Police in Malawi arrest Rwandan genocide convict

 LILONGWE, Malawi – Police in southern African nation of Malawi have arrested a Rwandan national Vincent Murekezi who was convicted on genocide charges in absentia.

A magistrate court sitting in Malawi capital, Lilongwe has ruled that Murekezi should be remanded at Maula Prison as he awaits trial that may result in his extradition.

The arrest comes after Rwanda has been pushing for his extradition since 2009.

Murekezi was found guilty of crimes related to the 1994 genocide and subsequently sentenced to life imprisonment, but strangely he was allowed to live in Malawi freely and openly for years.

Reports also suggest that Murekezi was able not only to acquire business licences, but also secure a Malawian citizenship and a passport.

Murekezi is likely going to challenge his extradition.

While at the moment he is using Malawi passport number MA078171 obtained in 2011, his Rwandan passport number PC939663 indicates that his birthplace is Ngoma-Huye in Rwanda.

The same information appears in a Rwandan government record which names him a suspect of the 1994 genocide.

The genocide.

The “Rwandan Genocide” refers to the 1994 mass slaughter in Rwanda of the ethnic Tutsi and politically moderate Hutu peoples.

The killings began in early April of 1994, and continued for approximately one hundred days until the “Hutu Power” movement’s defeat in mid-July.

The genocide was carried out primarily by Hutu supremacist militia groups, co-perpetrated by the state government of Rwanda, the Rwandan Army, and Rwandan civilians in compliance with the “Hutu Power” movement.

Luke Walker of the Center for Holocaust and Genocide Studies in one of his research reports  said by the end of the genocide, at least 500,000 ethnic Tutsis were murdered, along with thousands of Tutsi sympathizers, moderate Hutus, and other victims of atrocity.

Some estimates claim that between 800,000-1,000,000 were killed while about two million refugees fled to neigbouring Burundi, Tanzania, Uganda, and the DR Congo.

Three month massacres

The Rwandan genocide took place over a time span of only 100 days, between April and July 1994.

Hutu nationalist group Parmehutu led a social revolution which overthrew the Tutsi ruling class, resulting in the death of around 20,000 Tutsis and the exile of another 200,000 to neighboring countries.

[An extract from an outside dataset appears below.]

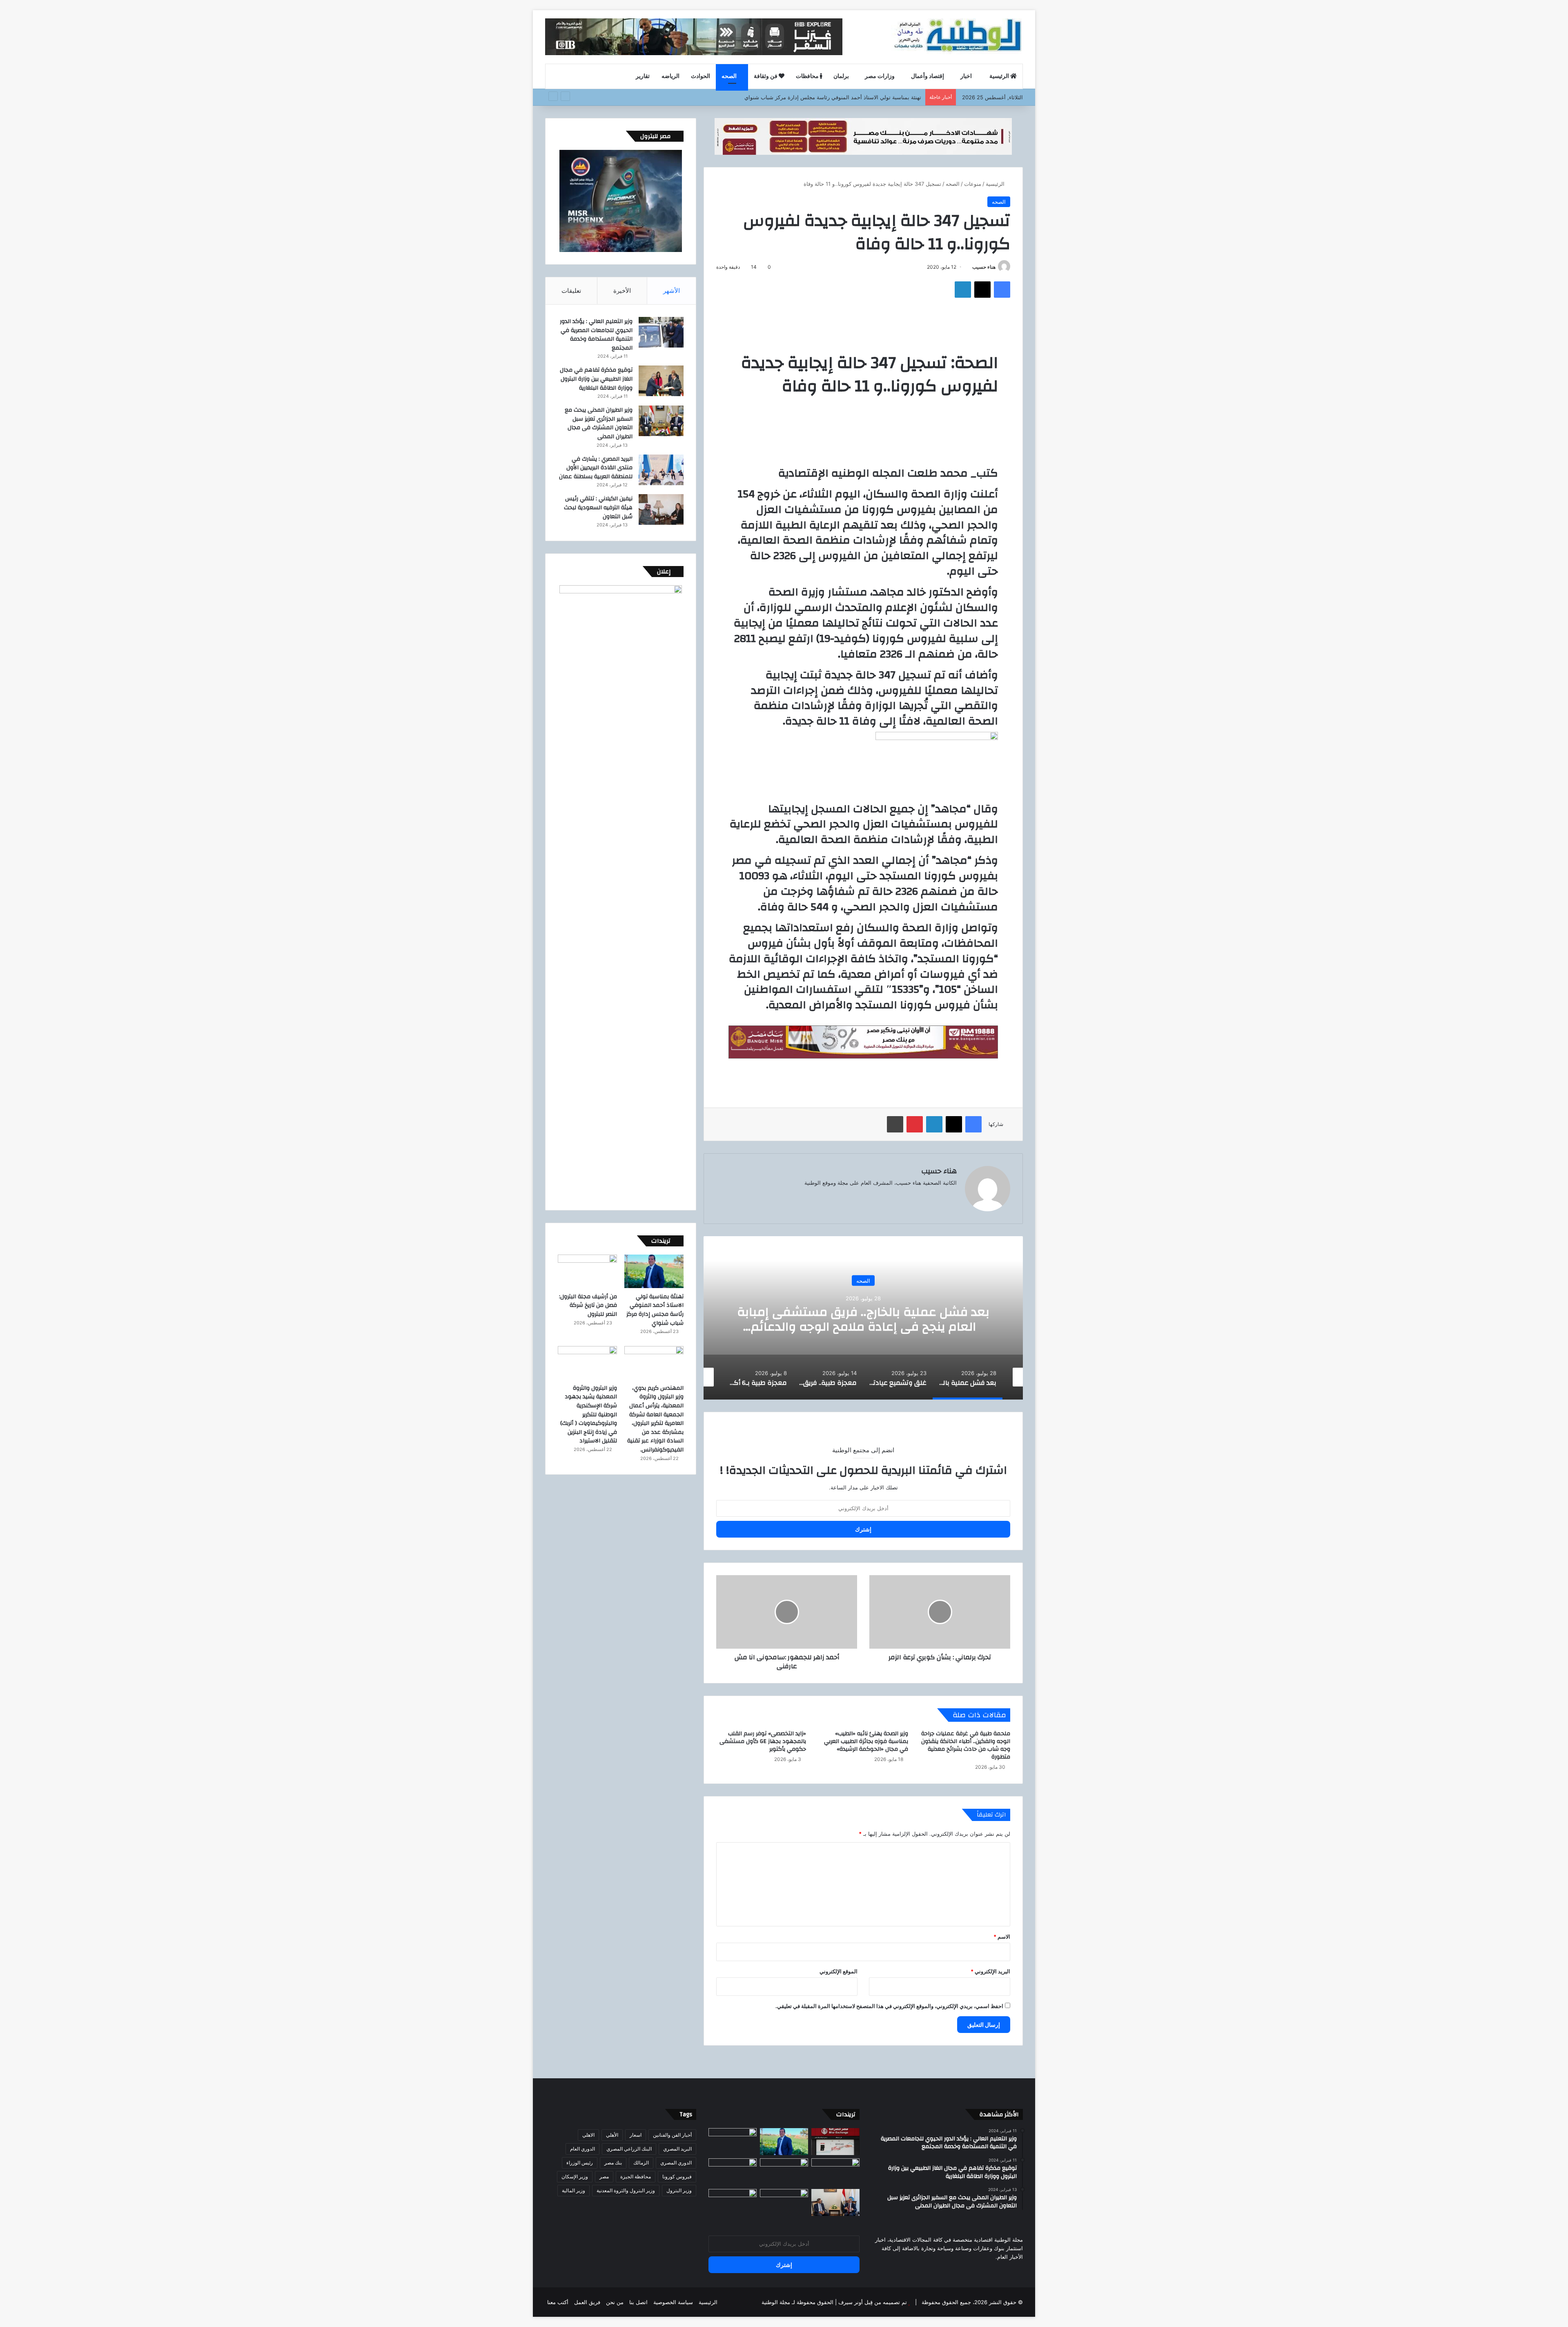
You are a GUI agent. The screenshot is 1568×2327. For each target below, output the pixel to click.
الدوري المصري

Rwandan independence from Belgium would follow in 1961, marking the establishment of a Hutu-led Rwandan government.

History has it that the Tutsis remaining in Rwanda, mostly due to intermarriage or other family ties, were discriminated against as racially “lesser” citizens by the new Hutu government.

Such political discrimination led to the formation of the Rwandan Patriotic Front in 1985 as a political group of Tutsi nationalist exiles who demanded the right to return to their homeland as citizens and an end to  the discrimination.

The RPF rebels invaded Rwanda in October of 1990, re-igniting Tutsi hatred throughout Rwanda. It was this act of Tutsi aggression, coupled with decades of discrimination and fear for a loss of power, that paved the way to genocide.

According to Walker, most of the killings were carried out by two Hutu radical militant groups: the Interahamwe and the Impuzamugambi. Armed, backed, and led by the government of Rwanda (MRND), the Interahamwe were notoriously known for fuelling the genocide.

It is alleged that the genocide was supported by the Hutu-led government and Rwandan military which armed and directed militias.

Disastrous response

The Rwandan genocide happened when the entire world was fully aware of it.

Mark Doyle, a reporter for the BBC in Kigali, tried to explain the situation to the world in late April 1994 as follow:

“…you have to understand that there are two wars going on here. There’s a shooting war and a genocide war. The two are connected, but also distinct. In the shooting war, there are two conventional armies at each other, and in the genocide war, one of those armies, the government side with help from civilians, is involved in mass killings.”

The UN peacekeeping force in Rwanda, UNAMIR, was still on the ground during the genocide.

Over the past years, Rwanda and the international courts have been prosecuting perpetrators of the genocide.